Tant que la procédure judiciaire de Drake se poursuit et que Lamar continue de jouer Not Like Us, la communauté hip-hop continuera de parler de leur conflit. Le monde du rap pourrait même s’y accrocher encore plus longtemps, car il est probable que nous ne revoyions jamais un affrontement d’une telle ampleur. Bon nombre des plus grandes stars du rap ne valorisent plus la suprématie lyrique, et les artistes qui chérissent encore leur plume ne parviennent pas à captiver le monde comme l’a fait la querelle entre Drake et Lamar. L’affrontement de l’an dernier était une tempête parfaite : deux superstars du rap élevées à l’époque où les batailles étaient un rite de passage et qui, par hasard, se détestaient. Chacun pensait devoir passer par l’autre pour être considéré comme le «roi» de son époque.
Ce n’est en aucun cas la première querelle de rap à s’éterniser dans le temps. Les fans de Nas et Jay-Z débattent encore de Takeover contre Ether, même si les deux icônes du rap sont amis et collaborateurs depuis bien plus longtemps qu’ils ne l’ont été ennemis. 50 Cent et Ja Rule s’envoient encore des piques plus de 20 ans après leur première escarmouche. Et on a l’impression qu’on est toujours à un sous-entendu de Pusha T de raviver la guerre froide entre Drake et Pusha. Pour citer Nas : «Some beef is everlasting.»
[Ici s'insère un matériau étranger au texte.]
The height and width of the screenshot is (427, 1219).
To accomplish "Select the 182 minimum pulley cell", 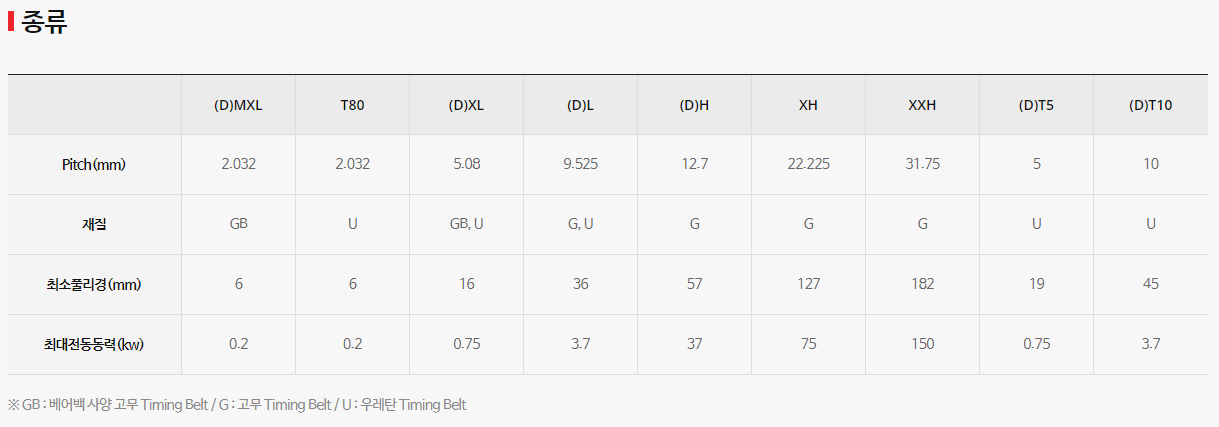I will (922, 285).
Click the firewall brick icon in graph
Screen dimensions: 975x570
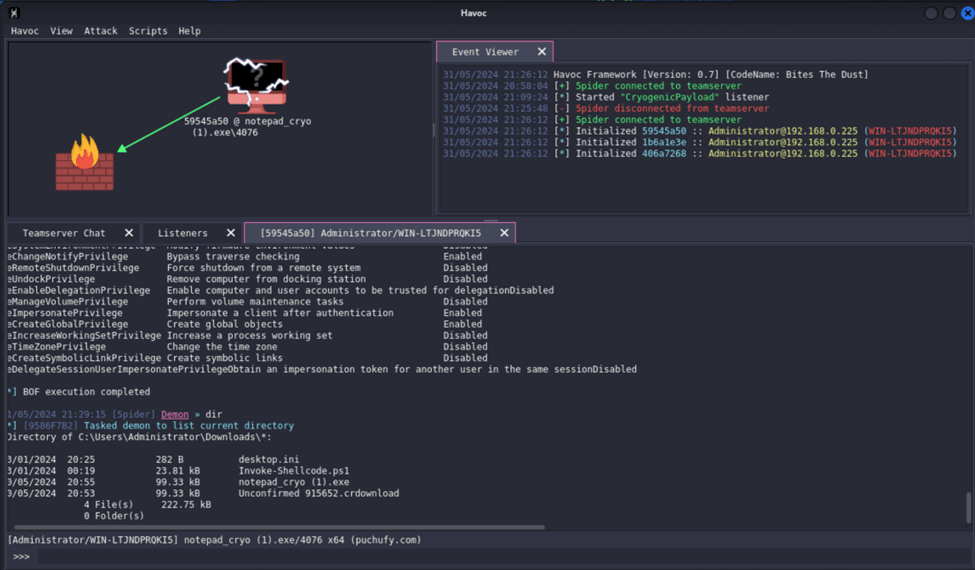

Mais la culture stan rend le conflit entre Drake et Lamar plus agaçant que tout ce qu’on a vu auparavant. Un retour sur les forums hip-hop à l’époque des querelles du début des années 2000 montre une époque plus simple. Les fans de rap prenaient parti pendant ces différends, mais à part le clash entre Death Row et Bad Boy dans les années 1990 — qui s’est terminé en tragédie —, il semblait rare que les fans d’antan se sentent obligés de réellement détester un rappeur plus qu’un autre dans un beef. Aujourd’hui, en revanche, les querelles de rap sont propagées par des stans qui s’acharnent autant à salir leur supposé ennemi qu’à célébrer leur favori. La scène du rap féminin est un Game of Thrones à part entière, avec des clans de stans qui s’affrontent sans cesse pour soutenir leurs artistes.
Dans les mois qui ont suivi la querelle entre Drake et Lamar, les fans sont devenus hypervigilants face à chaque nouvelle info, étiquetant chaque détail comme une victoire (W) pour leur camp ou une défaite (L) pour l’autre. Les stans de Lamar et de Drake débattent pour savoir si la Coupe du Monde ou le Super Bowl a plus de valeur et suivent le nombre d’auditeurs mensuels de Lamar et de Drake sur Spotify comme si leur estime personnelle en dépendait. Autrefois, un beef de rap portait sur celui qui avait les meilleures rimes. Aujourd’hui, il s’agit de savoir qui a les liens parasociaux les plus profonds.
Ces fans s’inspirent de la haine personnelle mutuelle entre Drake et Lamar. Dans Meet the Grahams, Lamar dit à la mère de Drake : «Je pense que des mecs comme lui devraient mourir»; le beef est devenu plus sombre et plus personnel que beaucoup ne l’avaient anticipé. Les deux hommes ont manipulé des accusations de violences contre les femmes comme principal reproche contre l’autre, transformant ce qui devait être un débat sur le meilleur MC en une compétition visant à se présenter comme la meilleure personne. On a entendu des accusations d’infidélité, d’enfants cachés, de maltraitance et de trafic sexuel, alors qu’on se serait contentés de jeux de mots et de blagues sur la taille.
Depuis cette semaine fatidique du printemps dernier, les fans dévoués des deux camps sont obsédés par l’idée de prouver que leur favori a raison. Des photos d'enfants anonymes ont été publiés les réseaux sociaux dans le but de valider l’affirmation de Meet the Grahams selon laquelle Drake aurait un autre enfant. Lorsque deux femmes ont déposé une plainte pour agression sexuelle contre des dirigeants de TDE, les observateurs ont interprété cela comme un «L» pour Lamar, au lieu d’y voir deux femmes s’exprimant sur des comportements répréhensibles. Certains sont allés jusqu’à élaborer des théories du complot sur la manière dont Lamar aurait obtenu les objets présents sur la pochette de Meet the Grahams, poussant le journaliste Christopher Alvarez à démystifier les rumeurs salaces.
Et c’est précisément pour cela qu’il faudrait probablement tourner la page. Il n’y a plus aucune profondeur dans laquelle ces deux hommes pourraient descendre qui soit bénéfique à qui que ce soit. Et parce qu’ils ont été si ouvertement haineux l’un envers l’autre, il n’est plus nécessaire de chercher des sous-entendus dans leurs morceaux. Quand Drake a publié un extrait inquiétant de Rasheed Wallace déclarant «We will win Game Two», les fans ont spéculé sur une possible relance du clash. Mais la dernière fois qu’il a voulu s’en prendre à Lamar, il l’a provoqué pendant des semaines et a sorti deux morceaux diss. La nature extrême de l’échange de l’année dernière indique que ni l’un ni l’autre n’a peur d’y retourner s’il en a envie. Par conséquent, les fans devraient arrêter de suranalyser chaque ligne et chaque scène de clip comme une attaque envers l’autre. S’ils veulent redire «Fuck the other guy», on le saura tous.